Copy out every one of the records below, substituting "drop-down" for each "dropdown" and changing nothing else.

* start Dataset *

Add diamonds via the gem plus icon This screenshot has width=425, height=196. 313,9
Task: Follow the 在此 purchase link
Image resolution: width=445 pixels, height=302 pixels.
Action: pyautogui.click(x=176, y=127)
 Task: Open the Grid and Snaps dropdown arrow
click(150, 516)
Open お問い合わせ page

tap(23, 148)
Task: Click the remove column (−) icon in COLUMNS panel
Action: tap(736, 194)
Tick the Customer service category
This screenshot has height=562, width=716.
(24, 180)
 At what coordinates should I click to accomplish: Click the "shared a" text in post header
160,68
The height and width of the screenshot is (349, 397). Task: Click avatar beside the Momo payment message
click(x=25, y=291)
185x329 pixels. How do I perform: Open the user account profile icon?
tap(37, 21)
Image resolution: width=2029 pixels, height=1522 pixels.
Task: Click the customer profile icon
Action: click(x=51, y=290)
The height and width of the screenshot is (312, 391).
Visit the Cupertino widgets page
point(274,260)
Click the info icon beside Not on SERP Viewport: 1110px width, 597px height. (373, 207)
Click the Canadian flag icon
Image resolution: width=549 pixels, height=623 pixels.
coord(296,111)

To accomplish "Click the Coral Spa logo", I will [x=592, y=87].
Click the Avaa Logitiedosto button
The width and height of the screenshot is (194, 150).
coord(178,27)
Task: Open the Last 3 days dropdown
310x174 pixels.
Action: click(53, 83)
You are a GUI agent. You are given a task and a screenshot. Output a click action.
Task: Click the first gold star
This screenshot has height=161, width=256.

* end Dataset *

Full answer ▸
Add diamonds via the gem plus icon This screenshot has width=425, height=196. 313,9
Task: Follow the 在此 purchase link
Image resolution: width=445 pixels, height=302 pixels.
Action: pyautogui.click(x=176, y=127)
 Task: Open the Grid and Snaps drop-down arrow
click(150, 516)
Open お問い合わせ page

tap(23, 148)
Task: Click the remove column (−) icon in COLUMNS panel
Action: tap(736, 194)
Tick the Customer service category
This screenshot has height=562, width=716.
(24, 180)
 At what coordinates should I click to accomplish: Click the "shared a" text in post header
160,68
The height and width of the screenshot is (349, 397). Task: Click avatar beside the Momo payment message
click(x=25, y=291)
185x329 pixels. How do I perform: Open the user account profile icon?
tap(37, 21)
Image resolution: width=2029 pixels, height=1522 pixels.
Task: Click the customer profile icon
Action: click(x=51, y=290)
The height and width of the screenshot is (312, 391).
Visit the Cupertino widgets page
point(274,260)
Click the info icon beside Not on SERP Viewport: 1110px width, 597px height. (373, 207)
Click the Canadian flag icon
Image resolution: width=549 pixels, height=623 pixels.
coord(296,111)

To accomplish "Click the Coral Spa logo", I will [x=592, y=87].
Click the Avaa Logitiedosto button
The width and height of the screenshot is (194, 150).
coord(178,27)
Task: Open the Last 3 days drop-down
310x174 pixels.
Action: click(53, 83)
You are a GUI agent. You are given a task and a screenshot. Output a click action.
Task: Click the first gold star
This screenshot has height=161, width=256.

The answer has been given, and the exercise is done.